What to work on
Pull every line with "computer" from the entries below.

━━━ Task data ━━━

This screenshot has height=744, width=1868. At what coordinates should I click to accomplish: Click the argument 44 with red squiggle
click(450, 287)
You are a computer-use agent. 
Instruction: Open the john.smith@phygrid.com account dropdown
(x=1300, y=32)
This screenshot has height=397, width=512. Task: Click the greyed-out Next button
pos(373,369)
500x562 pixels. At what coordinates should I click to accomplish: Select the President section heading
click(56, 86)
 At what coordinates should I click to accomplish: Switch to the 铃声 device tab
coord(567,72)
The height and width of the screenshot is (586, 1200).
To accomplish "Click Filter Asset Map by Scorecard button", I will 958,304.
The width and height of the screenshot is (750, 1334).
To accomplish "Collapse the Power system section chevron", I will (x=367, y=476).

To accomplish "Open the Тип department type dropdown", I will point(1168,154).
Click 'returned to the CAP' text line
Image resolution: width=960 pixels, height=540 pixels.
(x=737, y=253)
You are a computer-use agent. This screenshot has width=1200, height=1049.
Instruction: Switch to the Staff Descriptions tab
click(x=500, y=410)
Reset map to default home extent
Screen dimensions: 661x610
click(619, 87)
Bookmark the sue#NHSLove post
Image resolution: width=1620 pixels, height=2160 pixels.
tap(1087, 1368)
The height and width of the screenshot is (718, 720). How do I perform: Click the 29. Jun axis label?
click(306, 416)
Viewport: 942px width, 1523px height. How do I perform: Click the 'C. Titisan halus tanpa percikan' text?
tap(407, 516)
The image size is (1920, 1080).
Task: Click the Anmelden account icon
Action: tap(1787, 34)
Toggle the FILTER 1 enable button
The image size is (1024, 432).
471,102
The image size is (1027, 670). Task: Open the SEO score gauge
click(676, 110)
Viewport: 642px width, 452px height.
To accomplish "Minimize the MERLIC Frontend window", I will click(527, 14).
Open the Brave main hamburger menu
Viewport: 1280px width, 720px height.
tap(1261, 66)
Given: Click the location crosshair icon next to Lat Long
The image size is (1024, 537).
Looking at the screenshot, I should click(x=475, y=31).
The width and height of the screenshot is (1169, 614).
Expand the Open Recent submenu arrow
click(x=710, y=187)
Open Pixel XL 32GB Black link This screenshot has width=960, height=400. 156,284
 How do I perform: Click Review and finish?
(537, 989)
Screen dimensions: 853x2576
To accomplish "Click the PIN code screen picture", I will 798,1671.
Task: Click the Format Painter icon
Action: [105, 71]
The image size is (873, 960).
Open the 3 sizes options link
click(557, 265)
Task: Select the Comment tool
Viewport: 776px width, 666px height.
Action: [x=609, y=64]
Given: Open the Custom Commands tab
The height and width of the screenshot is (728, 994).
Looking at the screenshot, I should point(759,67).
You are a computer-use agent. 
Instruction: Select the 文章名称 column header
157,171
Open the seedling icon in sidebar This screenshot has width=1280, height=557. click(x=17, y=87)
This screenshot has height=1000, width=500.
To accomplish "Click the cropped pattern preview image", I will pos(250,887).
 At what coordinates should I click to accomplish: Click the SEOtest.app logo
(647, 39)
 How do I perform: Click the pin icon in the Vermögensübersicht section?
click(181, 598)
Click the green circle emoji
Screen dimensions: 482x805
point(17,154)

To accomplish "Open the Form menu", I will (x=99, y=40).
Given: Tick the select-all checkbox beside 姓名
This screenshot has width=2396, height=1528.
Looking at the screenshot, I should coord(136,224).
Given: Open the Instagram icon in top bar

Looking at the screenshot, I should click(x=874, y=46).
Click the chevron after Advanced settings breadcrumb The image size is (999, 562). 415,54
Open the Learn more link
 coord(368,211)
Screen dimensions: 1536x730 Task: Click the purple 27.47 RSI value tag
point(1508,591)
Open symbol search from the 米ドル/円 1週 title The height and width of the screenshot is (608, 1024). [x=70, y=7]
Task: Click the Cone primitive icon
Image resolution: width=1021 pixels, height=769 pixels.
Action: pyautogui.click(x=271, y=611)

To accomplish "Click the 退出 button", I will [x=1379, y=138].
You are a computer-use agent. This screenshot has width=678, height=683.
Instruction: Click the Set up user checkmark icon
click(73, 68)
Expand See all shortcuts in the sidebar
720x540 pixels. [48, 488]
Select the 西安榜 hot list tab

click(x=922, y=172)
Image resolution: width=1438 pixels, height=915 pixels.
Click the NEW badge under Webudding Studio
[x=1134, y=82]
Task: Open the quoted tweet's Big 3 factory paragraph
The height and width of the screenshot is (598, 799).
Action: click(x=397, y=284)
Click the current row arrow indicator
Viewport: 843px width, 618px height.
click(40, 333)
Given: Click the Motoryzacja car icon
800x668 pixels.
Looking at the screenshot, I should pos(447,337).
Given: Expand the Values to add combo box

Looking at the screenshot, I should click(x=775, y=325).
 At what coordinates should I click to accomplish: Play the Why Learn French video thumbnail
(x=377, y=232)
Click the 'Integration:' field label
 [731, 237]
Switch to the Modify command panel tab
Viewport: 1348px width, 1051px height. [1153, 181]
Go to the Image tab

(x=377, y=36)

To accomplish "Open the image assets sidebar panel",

━━━

Task response
You are a computer-use agent. 
You are a computer-use agent. This screenshot has width=1200, height=1049.
You are a computer-use agent. 
You are a computer-use agent. This screenshot has width=678, height=683.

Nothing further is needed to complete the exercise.